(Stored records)
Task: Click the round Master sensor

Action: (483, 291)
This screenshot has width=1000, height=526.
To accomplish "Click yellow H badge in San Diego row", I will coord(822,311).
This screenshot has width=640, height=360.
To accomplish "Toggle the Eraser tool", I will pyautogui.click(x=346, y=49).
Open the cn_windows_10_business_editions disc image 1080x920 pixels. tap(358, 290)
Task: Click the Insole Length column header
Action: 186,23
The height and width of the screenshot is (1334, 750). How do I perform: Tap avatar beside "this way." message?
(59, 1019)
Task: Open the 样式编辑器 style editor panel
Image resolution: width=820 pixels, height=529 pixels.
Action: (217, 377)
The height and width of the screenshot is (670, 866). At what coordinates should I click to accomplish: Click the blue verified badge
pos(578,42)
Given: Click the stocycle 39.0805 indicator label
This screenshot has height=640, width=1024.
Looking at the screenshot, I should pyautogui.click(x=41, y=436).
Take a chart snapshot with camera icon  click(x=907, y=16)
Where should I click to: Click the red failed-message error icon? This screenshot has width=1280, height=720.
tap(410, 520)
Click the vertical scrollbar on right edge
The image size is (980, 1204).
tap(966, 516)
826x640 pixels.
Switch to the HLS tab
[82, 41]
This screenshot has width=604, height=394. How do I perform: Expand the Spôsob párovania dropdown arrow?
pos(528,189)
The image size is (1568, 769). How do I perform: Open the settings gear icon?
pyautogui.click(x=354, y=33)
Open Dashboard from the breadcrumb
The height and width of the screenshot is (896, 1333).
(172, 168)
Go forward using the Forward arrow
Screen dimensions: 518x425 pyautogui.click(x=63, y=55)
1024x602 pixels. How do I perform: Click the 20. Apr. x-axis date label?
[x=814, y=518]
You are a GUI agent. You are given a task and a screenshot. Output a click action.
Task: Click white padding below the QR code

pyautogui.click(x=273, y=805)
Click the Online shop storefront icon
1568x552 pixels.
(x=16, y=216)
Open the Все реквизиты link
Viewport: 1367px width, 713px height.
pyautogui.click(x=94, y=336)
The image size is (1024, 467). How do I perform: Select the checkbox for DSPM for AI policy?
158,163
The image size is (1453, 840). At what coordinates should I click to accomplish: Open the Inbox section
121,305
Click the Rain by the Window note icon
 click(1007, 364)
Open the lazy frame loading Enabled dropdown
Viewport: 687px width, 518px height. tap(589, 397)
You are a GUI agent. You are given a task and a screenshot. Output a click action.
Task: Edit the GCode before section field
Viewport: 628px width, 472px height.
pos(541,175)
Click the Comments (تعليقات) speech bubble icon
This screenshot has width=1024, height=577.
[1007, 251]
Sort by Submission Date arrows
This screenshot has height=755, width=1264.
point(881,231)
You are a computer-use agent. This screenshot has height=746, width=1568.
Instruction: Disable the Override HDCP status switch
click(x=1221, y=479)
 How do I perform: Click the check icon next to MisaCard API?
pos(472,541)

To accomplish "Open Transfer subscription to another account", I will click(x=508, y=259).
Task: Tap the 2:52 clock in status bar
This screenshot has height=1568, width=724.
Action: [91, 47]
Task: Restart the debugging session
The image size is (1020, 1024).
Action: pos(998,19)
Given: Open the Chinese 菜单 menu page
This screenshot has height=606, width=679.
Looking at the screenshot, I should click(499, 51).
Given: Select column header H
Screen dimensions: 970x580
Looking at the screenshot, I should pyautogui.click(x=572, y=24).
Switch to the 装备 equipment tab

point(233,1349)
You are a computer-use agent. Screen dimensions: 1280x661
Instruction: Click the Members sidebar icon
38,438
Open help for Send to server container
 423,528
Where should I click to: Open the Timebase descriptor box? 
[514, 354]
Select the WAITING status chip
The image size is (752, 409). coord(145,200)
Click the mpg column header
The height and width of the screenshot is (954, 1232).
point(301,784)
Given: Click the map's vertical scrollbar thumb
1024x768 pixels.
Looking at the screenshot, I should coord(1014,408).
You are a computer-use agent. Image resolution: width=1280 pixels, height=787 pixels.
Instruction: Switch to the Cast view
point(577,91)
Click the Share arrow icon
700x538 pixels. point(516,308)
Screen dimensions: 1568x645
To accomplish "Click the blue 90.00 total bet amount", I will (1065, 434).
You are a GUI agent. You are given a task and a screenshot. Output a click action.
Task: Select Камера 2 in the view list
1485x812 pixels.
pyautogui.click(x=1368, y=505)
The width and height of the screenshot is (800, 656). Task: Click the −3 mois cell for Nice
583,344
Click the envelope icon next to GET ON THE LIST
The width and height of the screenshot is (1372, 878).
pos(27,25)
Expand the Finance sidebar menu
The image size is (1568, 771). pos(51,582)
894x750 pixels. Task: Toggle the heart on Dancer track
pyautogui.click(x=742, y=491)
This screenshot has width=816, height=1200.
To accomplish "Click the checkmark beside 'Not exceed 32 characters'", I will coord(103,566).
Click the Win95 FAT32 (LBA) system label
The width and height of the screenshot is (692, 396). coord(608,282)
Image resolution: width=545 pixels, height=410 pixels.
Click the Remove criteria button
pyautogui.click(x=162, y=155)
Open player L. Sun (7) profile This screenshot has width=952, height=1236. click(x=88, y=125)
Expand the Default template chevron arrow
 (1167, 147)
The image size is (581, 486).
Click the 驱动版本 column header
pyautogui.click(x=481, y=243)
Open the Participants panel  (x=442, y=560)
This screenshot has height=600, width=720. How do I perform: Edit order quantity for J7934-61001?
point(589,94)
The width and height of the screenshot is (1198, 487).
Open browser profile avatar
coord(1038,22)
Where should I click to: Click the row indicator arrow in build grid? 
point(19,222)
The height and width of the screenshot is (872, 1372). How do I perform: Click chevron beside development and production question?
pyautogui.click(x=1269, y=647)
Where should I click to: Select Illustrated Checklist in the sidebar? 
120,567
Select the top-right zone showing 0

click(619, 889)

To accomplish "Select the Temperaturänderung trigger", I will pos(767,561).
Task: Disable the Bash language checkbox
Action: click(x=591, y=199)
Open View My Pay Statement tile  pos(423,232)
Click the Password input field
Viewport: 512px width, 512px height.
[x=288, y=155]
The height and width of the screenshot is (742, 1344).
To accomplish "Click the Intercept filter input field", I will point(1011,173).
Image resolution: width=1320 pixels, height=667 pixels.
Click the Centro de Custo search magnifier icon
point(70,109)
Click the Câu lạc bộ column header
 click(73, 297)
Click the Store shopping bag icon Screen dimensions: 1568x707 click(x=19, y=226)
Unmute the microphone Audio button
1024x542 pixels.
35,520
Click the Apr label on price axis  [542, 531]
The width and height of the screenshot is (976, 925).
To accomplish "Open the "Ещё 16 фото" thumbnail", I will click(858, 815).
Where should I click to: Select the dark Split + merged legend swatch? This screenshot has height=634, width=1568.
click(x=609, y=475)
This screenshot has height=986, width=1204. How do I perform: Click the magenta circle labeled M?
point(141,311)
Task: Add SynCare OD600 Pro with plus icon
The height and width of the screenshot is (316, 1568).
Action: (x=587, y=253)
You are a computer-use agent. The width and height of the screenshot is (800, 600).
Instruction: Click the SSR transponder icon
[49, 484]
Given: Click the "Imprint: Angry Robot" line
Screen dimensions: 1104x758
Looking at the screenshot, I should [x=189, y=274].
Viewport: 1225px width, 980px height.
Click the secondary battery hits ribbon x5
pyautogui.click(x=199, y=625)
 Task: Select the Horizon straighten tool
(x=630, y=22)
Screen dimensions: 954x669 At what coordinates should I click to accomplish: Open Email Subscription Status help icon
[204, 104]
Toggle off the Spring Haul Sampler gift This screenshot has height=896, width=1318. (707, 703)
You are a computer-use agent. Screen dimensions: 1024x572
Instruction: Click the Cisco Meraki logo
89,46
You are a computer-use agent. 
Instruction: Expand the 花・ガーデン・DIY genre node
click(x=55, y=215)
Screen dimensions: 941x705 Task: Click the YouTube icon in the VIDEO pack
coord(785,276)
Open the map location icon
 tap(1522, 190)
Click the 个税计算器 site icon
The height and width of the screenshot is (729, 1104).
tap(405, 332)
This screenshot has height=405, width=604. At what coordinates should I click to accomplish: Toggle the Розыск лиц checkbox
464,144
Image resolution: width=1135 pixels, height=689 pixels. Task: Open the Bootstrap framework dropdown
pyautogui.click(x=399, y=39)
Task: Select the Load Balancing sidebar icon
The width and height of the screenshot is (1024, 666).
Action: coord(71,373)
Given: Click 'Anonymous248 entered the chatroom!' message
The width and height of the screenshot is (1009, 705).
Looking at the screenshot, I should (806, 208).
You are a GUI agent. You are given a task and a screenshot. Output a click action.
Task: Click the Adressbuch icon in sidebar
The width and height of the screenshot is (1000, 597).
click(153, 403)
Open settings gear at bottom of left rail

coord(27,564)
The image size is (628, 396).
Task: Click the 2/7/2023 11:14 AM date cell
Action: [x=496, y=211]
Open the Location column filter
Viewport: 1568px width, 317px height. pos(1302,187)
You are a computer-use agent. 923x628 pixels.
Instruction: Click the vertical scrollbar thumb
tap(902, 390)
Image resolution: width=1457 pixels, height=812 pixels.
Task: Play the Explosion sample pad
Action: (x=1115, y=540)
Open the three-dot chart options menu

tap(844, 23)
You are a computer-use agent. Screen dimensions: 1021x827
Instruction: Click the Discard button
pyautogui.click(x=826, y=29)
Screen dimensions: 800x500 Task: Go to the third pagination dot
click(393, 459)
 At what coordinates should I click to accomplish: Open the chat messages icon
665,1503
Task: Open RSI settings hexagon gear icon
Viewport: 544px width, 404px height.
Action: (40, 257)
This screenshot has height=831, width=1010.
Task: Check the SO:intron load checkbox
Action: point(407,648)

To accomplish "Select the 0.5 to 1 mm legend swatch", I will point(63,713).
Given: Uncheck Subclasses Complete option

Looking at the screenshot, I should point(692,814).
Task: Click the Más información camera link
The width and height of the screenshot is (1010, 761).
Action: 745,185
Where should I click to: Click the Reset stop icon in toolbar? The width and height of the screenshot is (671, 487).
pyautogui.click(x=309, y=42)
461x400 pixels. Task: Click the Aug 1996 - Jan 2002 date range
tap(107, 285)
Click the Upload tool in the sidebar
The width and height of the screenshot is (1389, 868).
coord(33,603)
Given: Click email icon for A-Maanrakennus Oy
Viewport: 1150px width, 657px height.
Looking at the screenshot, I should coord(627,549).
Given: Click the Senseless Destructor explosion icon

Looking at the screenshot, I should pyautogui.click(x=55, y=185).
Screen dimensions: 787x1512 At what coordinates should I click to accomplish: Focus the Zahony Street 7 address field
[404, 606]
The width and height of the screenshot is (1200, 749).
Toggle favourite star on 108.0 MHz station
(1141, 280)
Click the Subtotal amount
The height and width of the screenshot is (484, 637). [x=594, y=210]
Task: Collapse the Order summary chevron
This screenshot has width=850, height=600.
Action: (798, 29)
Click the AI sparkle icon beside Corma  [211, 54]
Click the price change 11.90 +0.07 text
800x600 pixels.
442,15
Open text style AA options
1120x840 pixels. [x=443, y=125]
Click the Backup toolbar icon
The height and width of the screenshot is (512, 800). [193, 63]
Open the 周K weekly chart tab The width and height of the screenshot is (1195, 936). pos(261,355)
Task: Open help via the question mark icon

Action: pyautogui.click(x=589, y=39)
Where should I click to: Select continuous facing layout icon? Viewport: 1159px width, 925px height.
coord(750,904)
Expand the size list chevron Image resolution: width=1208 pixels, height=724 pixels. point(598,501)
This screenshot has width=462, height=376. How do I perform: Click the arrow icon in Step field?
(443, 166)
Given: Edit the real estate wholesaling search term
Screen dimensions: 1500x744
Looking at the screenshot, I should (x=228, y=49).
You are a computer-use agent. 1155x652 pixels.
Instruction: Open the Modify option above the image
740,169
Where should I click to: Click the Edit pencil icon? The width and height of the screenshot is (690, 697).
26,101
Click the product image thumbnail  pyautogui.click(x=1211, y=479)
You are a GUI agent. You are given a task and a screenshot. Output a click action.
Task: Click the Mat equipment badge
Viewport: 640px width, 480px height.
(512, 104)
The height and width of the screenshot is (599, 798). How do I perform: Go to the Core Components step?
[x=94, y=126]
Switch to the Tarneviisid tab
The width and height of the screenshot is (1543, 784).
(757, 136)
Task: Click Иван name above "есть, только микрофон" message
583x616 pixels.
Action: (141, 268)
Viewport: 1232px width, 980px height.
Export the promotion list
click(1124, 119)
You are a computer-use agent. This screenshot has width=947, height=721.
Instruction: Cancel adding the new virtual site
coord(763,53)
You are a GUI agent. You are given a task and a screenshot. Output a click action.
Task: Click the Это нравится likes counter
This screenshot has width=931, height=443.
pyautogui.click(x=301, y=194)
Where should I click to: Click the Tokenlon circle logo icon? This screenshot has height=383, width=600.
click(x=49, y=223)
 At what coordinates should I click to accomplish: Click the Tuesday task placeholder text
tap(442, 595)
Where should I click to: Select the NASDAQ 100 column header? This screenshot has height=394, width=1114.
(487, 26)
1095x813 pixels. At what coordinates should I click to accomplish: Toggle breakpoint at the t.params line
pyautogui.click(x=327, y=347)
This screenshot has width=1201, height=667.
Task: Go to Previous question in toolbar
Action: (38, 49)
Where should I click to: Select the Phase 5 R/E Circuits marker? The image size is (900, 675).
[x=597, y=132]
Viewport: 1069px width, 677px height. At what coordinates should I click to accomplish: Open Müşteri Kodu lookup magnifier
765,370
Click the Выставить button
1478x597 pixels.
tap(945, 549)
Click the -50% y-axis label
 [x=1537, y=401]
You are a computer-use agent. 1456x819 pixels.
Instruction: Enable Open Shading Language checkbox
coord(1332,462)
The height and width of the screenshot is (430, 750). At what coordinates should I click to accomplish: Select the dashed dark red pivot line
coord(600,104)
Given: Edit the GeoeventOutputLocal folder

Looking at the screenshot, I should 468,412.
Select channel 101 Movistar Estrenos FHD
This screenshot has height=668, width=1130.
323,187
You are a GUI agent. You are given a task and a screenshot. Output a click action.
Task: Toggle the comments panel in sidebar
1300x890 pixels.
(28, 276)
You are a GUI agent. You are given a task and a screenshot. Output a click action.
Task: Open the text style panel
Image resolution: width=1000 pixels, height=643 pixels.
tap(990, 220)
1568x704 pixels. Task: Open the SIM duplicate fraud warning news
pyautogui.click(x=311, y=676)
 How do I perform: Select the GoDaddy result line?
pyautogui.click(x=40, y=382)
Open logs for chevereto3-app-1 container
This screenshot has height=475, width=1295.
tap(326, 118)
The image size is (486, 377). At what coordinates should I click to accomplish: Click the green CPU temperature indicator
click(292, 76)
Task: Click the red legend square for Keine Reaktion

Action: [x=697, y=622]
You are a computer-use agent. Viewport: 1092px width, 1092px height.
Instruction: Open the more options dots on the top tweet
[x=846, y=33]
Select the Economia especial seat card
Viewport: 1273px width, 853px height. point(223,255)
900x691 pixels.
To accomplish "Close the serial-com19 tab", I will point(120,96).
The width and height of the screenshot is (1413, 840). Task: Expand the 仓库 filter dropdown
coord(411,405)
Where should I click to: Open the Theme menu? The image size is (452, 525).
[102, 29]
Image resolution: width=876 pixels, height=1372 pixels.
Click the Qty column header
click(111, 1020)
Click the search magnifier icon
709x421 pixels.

- **Task to complete**:
Among the entries above, copy exactly only the lines starting with the one containing "Click the Centro" and going through the one containing "The width and height of the screenshot is (976, 925).", both ends included.

- **Task solution**:
Click the Centro de Custo search magnifier icon
point(70,109)
Click the Câu lạc bộ column header
 click(73, 297)
Click the Store shopping bag icon Screen dimensions: 1568x707 click(x=19, y=226)
Unmute the microphone Audio button
1024x542 pixels.
35,520
Click the Apr label on price axis  [542, 531]
The width and height of the screenshot is (976, 925).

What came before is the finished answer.